Cohomological dimension and metrizable spaces

Abstract:

The purpose of this paper is to address several problems posed by V. I. Kuzminov [Ku] regarding cohomological dimension of noncompact spaces. In particular, we prove the following results: Theorem A. Suppose $X$ is metrizable and $G$ is the direct limit of the direct system $\{ {G_s},{h_{s\prime ,s}},S\}$ of abelian groups. Then, \[ {\dim _G}X \leq \max \{ {\dim _{{G_s}}}X|s \in S\} \] . Theorem B. Let $X$ be a metrizable space and let $G$ be an abelian group.
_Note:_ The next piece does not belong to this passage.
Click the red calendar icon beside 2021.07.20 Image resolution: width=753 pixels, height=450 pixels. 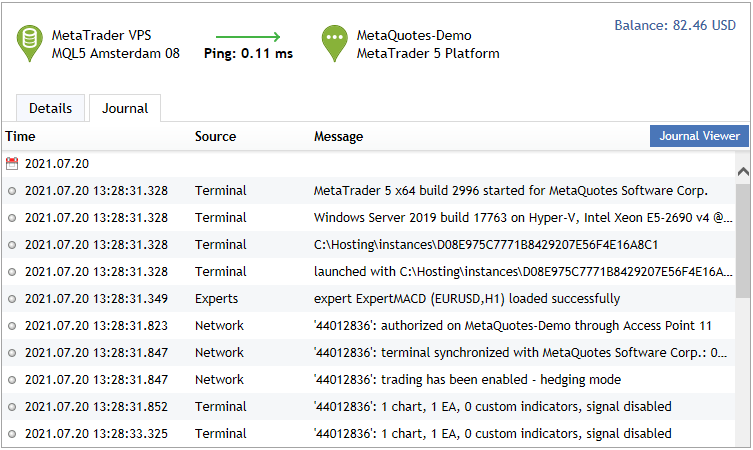click(x=12, y=164)

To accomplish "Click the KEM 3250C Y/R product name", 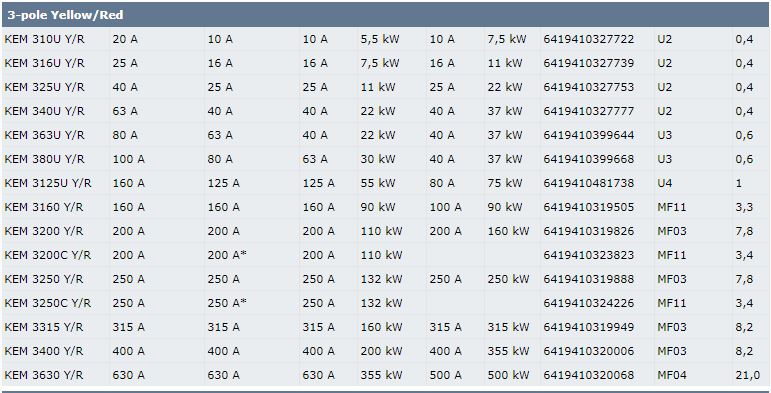I will click(x=48, y=303).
Let $l = \{ p|p \cdot (G/\operatorname {Tor}G) \ne G/\operatorname {Tor}G\}$. (a) If $G = \operatorname {Tor}G$, then ${\dim _G}X = \max \{ {\dim _H}X|H \in \sigma (G)\}$, (b) ${\dim _G}X = \max \{ {\dim _{\operatorname {Tor}G}}X,{\dim _{G/\operatorname {Tor}G}}X\}$, (c) ${\dim _G}X \geq {\dim _\mathbb {Q}}X$ if $G \ne \operatorname {Tor}G$, (d) ${\dim _G}X \geq {\dim _{{{\hat {\mathbb {Z}}}_l}}}X$, where ${\hat {\mathbb {Z}}_l}$ is the group of $l$-adic integers, (e) $\max ({\dim _G}X,{\dim _\mathbb {Q}}X + 1) \geq \max \{ {\dim _H}X|H \in \sigma (G)\}$, (f) ${\dim _G}X \leq {\dim _{{\mathbb {Z}_l}}}X \leq {\dim _G}X + 1$ if $G \ne 0$ is torsion-free. Theorem B generalizes a well-known result of M. F. Bockstein [B].